C. The Committee’s conclusions
C. The Committee’s conclusions
- 563. The Committee observes that in this case the complainant organization has alleged violations of teachers’ right to bargain collectively and to strike. Specifically, it alleged that after a list of teachers’ demands was presented to the Minister of Education, the 2003 bargaining round was initiated, and the authority had agreed to negotiate, setting up a number of bipartite committees, and that at the time the complaint was submitted (October 2003) the competent authority had not made a formal reply to the items on the list of demands, an attitude which, in the view of the complainant organization, demonstrates that the authority was not genuinely willing to negotiate and conclude an agreement on wages, among other issues, and has not taken the trouble to submit a formal and serious counter-proposal. The complainant organization adds that this refusal to negotiate led it to call a strike on 30 September 2003, and a second strike on 23 and 24 October of the same year.
- 564. The Committee notes that the Government points out that despite the lack of an explicit regulatory framework, since 1990 it has negotiated the terms and conditions of teaching personnel and complied with the agreements concluded, but that in the case at issue, in accordance with customary practice and good faith, the timing and procedures cannot be unilaterally established by one of the parties, especially given that the legal and financial frameworks governing the terms and conditions of employment of municipal teachers are linked to the discussion of the general budget Act and evaluations by the financial authority. Lastly, the Committee notes with interest that the Government reached an agreement with the complainant organization which includes, among other points, increases in teachers’ remuneration for the years 2004, 2005 and 2006, which shows that the Government did not refuse to negotiate, but that it did so according to the timing and procedures established through practice with the complainant organization, in good faith.
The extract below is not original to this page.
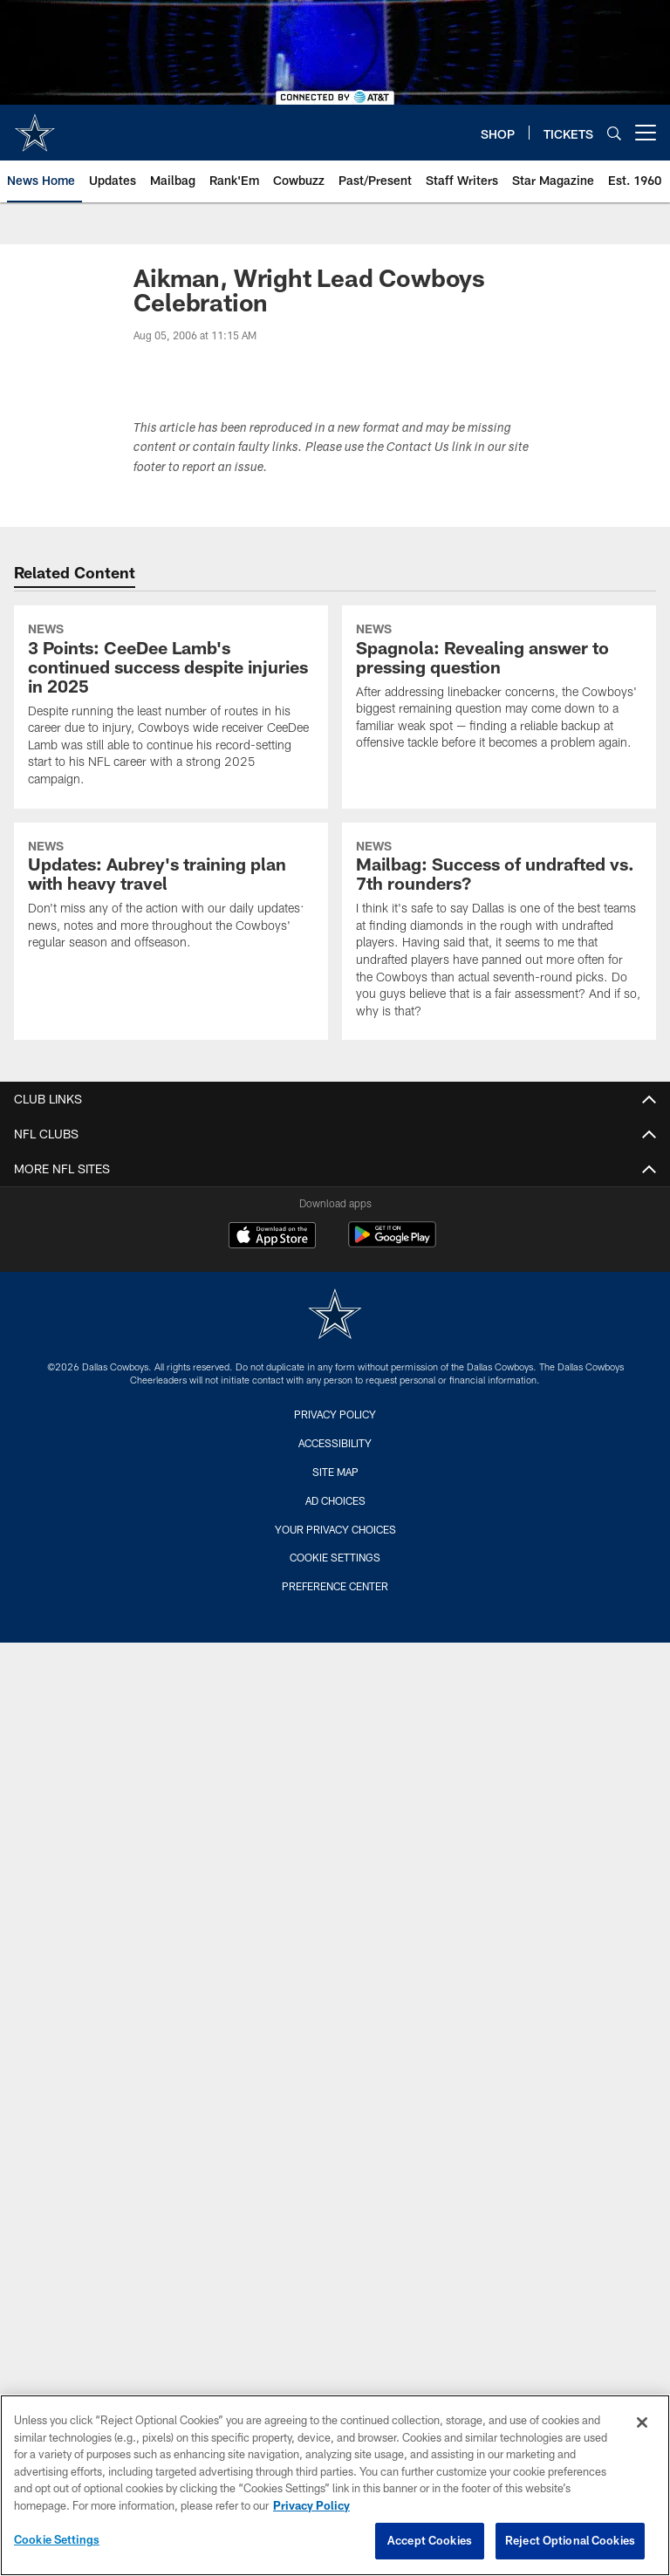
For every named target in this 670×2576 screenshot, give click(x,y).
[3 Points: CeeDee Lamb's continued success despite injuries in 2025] (171, 707)
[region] (335, 2485)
- 565. As regards the alleged threats by the central authority and the decentralized administrative bodies (dismissals, disciplinary proceedings, deductions of remuneration for hours not worked and other punitive measures against the workers who responded to the call for a strike by the complainant organization), the Committee notes that the Government: (1) denies that it has committed any act which involves infringing the right to strike; (2) recalls the principles of the Committee to the effect that salary deductions for days of strike give rise to no objection; (3) emphasizes that the complainant organization has not cited any specific act which would have infringed the right to strike, neither have any complaints been filed; and (4) points out that in the case at issue the strikes were held without the possibility of safeguarding minimum services. In these circumstances, given that the collective dispute which gave rise to this case ended with the conclusion of a collective agreement and that the complainant organization has not provided details concerning the alleged threats, the Committee will not proceed with the examination of these allegations.
The Committee's recommendations
The Committee's recommendations
- 566. In the light of its foregoing conclusions, the Committee invites the Governing Body to decide that this case does not call for further examination.